Examining an organization’s literature or listening to its broadcasts is necessary, but not sufficient. The ministry will rarely report failures, infighting, immorality, or misappropriation of funds (except in the form of a defense when alleged abuses reach the media). While no organization is perfect, we are responsible to take reasonable steps to insure we are supporting ministries which live by God’s principles.
Does the ministry have an Internet web site? Examine it. See if you can pick up not only the beliefs and projects, but the attitude and spirit behind the ministry. See what other organizations they provide links to. (You can tell something about an organization by who else they recommend.)

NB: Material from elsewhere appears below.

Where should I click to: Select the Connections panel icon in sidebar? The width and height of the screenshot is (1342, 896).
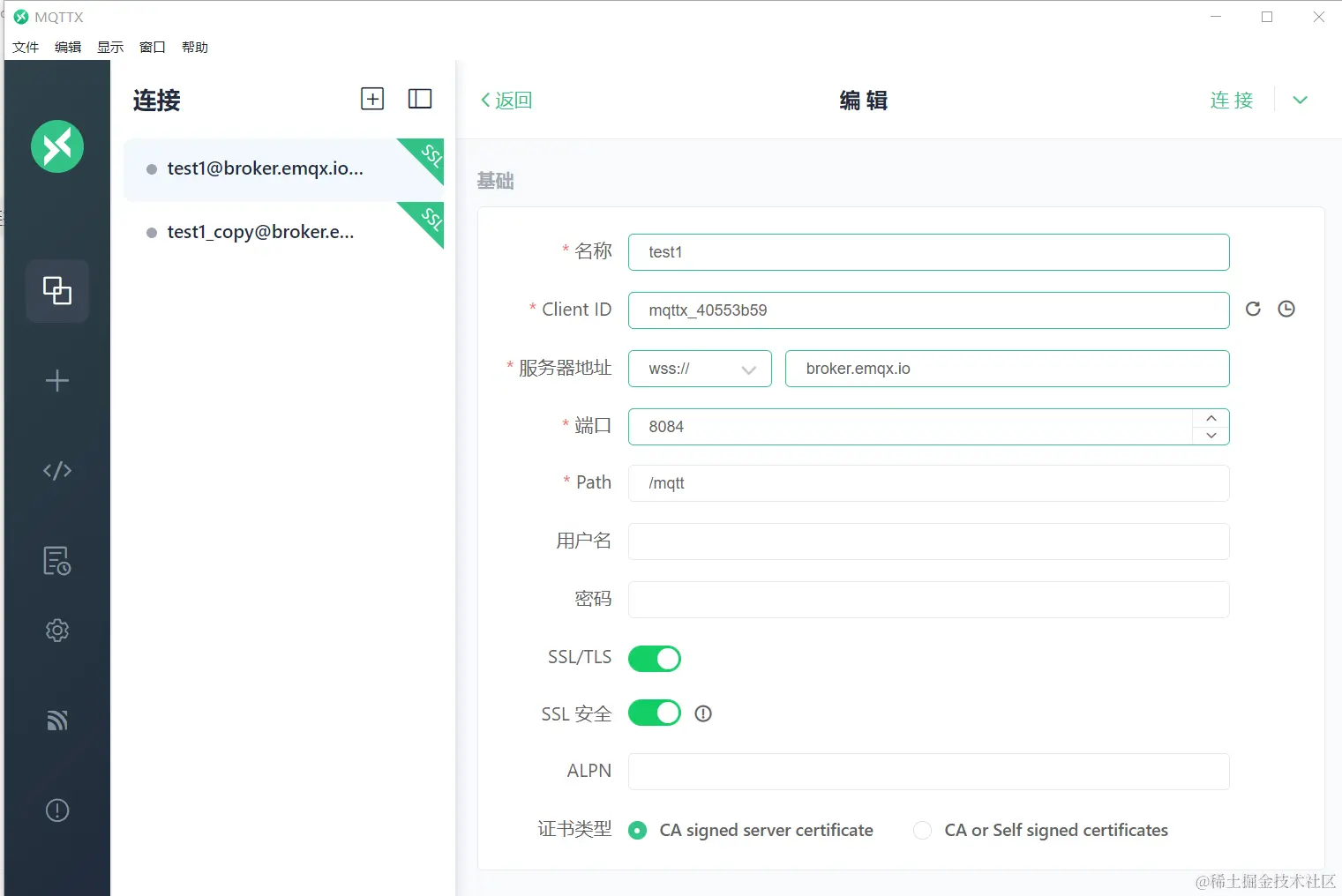point(56,291)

If you give regularly or substantially to a ministry, visit its nearest office, without making an appointment. You can learn a great deal by personally interacting with the ministry’s staff, or with the faculty and students of a Christian school. Find someone who’s worked there ten years and ask them “how has this ministry changed over the years?”

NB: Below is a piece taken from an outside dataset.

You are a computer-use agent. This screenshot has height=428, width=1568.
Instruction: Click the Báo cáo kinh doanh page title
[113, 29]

Ask employees if they enjoy their work. Take them aside and ask, “Off the record, how do you feel about the leadership of this organization?” With some leaders, the better you know them the more you respect them. With others it’s just the opposite. Secretaries and janitors may know their character better than board members.
Years ago when I was on Larry Burkett’s radio program, afterwards I hung around the Christian Financial Concepts office and asked a lot of questions of people. I was really impressed at the responses I got—they were all sold on the ministry and deeply respected the leadership. On that basis—not just what I’ve seen from the outside and not just from my positive impressions of Larry Burkett—I have often recommended this ministry.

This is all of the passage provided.